-- WORK INSTRUCTION --
A word-for-word repetition of all the entries is required.

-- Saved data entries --
>>>

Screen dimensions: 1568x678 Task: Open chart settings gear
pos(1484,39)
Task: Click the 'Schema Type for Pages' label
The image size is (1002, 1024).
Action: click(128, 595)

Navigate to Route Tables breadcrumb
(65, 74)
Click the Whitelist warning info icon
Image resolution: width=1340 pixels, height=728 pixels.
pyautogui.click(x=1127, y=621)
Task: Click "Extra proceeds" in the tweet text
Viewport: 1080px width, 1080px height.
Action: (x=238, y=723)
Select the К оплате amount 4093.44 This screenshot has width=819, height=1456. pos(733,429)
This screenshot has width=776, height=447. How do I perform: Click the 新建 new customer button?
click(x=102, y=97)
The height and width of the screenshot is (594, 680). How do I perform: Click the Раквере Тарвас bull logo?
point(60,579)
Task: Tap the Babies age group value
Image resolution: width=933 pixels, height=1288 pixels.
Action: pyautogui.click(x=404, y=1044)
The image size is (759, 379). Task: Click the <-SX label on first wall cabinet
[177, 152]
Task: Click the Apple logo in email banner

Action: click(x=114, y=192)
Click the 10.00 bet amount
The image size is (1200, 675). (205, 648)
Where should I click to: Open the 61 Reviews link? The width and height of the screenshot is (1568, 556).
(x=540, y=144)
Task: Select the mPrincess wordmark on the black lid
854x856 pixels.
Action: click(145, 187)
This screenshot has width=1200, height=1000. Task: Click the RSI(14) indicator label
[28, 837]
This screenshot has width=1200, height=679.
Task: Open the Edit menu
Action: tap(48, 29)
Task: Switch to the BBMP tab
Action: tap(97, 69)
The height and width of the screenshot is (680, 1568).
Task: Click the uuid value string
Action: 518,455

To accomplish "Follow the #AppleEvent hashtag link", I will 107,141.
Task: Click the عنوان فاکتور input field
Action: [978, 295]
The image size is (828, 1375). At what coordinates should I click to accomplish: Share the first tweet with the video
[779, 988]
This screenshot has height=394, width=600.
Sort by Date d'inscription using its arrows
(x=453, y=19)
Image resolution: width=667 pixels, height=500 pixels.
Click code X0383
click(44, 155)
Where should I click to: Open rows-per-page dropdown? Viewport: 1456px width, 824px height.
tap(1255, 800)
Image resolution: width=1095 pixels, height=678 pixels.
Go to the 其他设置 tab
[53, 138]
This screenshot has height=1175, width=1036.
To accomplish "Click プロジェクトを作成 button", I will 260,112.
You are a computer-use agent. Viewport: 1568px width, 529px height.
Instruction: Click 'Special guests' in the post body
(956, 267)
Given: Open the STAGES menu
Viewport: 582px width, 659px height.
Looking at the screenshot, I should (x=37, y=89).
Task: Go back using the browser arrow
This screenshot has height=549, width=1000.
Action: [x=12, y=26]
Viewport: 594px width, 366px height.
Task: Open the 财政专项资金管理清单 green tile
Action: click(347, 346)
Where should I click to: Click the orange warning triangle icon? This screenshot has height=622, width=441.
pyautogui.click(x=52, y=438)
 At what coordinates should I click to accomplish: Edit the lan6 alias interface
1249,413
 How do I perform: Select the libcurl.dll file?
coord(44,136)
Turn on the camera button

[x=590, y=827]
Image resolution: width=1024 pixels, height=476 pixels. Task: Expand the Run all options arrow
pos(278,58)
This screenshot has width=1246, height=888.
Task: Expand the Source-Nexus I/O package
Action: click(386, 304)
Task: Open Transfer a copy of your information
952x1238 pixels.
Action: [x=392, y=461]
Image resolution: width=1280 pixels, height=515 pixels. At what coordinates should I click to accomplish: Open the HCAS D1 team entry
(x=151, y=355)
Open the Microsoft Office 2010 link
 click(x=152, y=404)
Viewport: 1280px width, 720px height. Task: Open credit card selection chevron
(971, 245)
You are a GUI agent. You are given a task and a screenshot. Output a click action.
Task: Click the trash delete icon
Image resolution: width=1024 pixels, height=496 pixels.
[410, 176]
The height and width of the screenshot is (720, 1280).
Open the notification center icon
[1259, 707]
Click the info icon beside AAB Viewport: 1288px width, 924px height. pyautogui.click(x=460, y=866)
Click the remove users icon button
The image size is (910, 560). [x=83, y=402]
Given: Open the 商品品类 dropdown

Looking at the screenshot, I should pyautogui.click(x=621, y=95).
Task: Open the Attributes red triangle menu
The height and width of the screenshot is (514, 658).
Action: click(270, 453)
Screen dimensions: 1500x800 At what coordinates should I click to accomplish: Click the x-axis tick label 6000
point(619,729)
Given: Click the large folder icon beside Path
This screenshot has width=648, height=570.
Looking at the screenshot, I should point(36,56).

<<<

-- RESULT --
Screen dimensions: 1568x678 Task: Open chart settings gear
pos(1484,39)
Task: Click the 'Schema Type for Pages' label
The image size is (1002, 1024).
Action: click(128, 595)

Navigate to Route Tables breadcrumb
(65, 74)
Click the Whitelist warning info icon
Image resolution: width=1340 pixels, height=728 pixels.
pyautogui.click(x=1127, y=621)
Task: Click "Extra proceeds" in the tweet text
Viewport: 1080px width, 1080px height.
Action: (x=238, y=723)
Select the К оплате amount 4093.44 This screenshot has width=819, height=1456. pos(733,429)
This screenshot has width=776, height=447. How do I perform: Click the 新建 new customer button?
click(x=102, y=97)
The height and width of the screenshot is (594, 680). How do I perform: Click the Раквере Тарвас bull logo?
point(60,579)
Task: Tap the Babies age group value
Image resolution: width=933 pixels, height=1288 pixels.
Action: pyautogui.click(x=404, y=1044)
The image size is (759, 379). Task: Click the <-SX label on first wall cabinet
[177, 152]
Task: Click the Apple logo in email banner

Action: click(x=114, y=192)
Click the 10.00 bet amount
The image size is (1200, 675). (205, 648)
Where should I click to: Open the 61 Reviews link? The width and height of the screenshot is (1568, 556).
(x=540, y=144)
Task: Select the mPrincess wordmark on the black lid
854x856 pixels.
Action: click(145, 187)
This screenshot has width=1200, height=1000. Task: Click the RSI(14) indicator label
[28, 837]
This screenshot has width=1200, height=679.
Task: Open the Edit menu
Action: tap(48, 29)
Task: Switch to the BBMP tab
Action: tap(97, 69)
The height and width of the screenshot is (680, 1568).
Task: Click the uuid value string
Action: 518,455

To accomplish "Follow the #AppleEvent hashtag link", I will 107,141.
Task: Click the عنوان فاکتور input field
Action: [978, 295]
The image size is (828, 1375). At what coordinates should I click to accomplish: Share the first tweet with the video
[779, 988]
This screenshot has height=394, width=600.
Sort by Date d'inscription using its arrows
(x=453, y=19)
Image resolution: width=667 pixels, height=500 pixels.
Click code X0383
click(44, 155)
Where should I click to: Open rows-per-page dropdown? Viewport: 1456px width, 824px height.
tap(1255, 800)
Image resolution: width=1095 pixels, height=678 pixels.
Go to the 其他设置 tab
[53, 138]
This screenshot has height=1175, width=1036.
To accomplish "Click プロジェクトを作成 button", I will 260,112.
You are a computer-use agent. Viewport: 1568px width, 529px height.
Instruction: Click 'Special guests' in the post body
(956, 267)
Given: Open the STAGES menu
Viewport: 582px width, 659px height.
Looking at the screenshot, I should (x=37, y=89).
Task: Go back using the browser arrow
This screenshot has height=549, width=1000.
Action: [x=12, y=26]
Viewport: 594px width, 366px height.
Task: Open the 财政专项资金管理清单 green tile
Action: click(347, 346)
Where should I click to: Click the orange warning triangle icon? This screenshot has height=622, width=441.
pyautogui.click(x=52, y=438)
 At what coordinates should I click to accomplish: Edit the lan6 alias interface
1249,413
 How do I perform: Select the libcurl.dll file?
coord(44,136)
Turn on the camera button

[x=590, y=827]
Image resolution: width=1024 pixels, height=476 pixels. Task: Expand the Run all options arrow
pos(278,58)
This screenshot has width=1246, height=888.
Task: Expand the Source-Nexus I/O package
Action: click(386, 304)
Task: Open Transfer a copy of your information
952x1238 pixels.
Action: [x=392, y=461]
Image resolution: width=1280 pixels, height=515 pixels. At what coordinates should I click to accomplish: Open the HCAS D1 team entry
(x=151, y=355)
Open the Microsoft Office 2010 link
 click(x=152, y=404)
Viewport: 1280px width, 720px height. Task: Open credit card selection chevron
(971, 245)
You are a GUI agent. You are given a task and a screenshot. Output a click action.
Task: Click the trash delete icon
Image resolution: width=1024 pixels, height=496 pixels.
[410, 176]
The height and width of the screenshot is (720, 1280).
Open the notification center icon
[1259, 707]
Click the info icon beside AAB Viewport: 1288px width, 924px height. pyautogui.click(x=460, y=866)
Click the remove users icon button
The image size is (910, 560). [x=83, y=402]
Given: Open the 商品品类 dropdown

Looking at the screenshot, I should pyautogui.click(x=621, y=95).
Task: Open the Attributes red triangle menu
The height and width of the screenshot is (514, 658).
Action: click(270, 453)
Screen dimensions: 1500x800 At what coordinates should I click to accomplish: Click the x-axis tick label 6000
point(619,729)
Given: Click the large folder icon beside Path
This screenshot has width=648, height=570.
Looking at the screenshot, I should point(36,56).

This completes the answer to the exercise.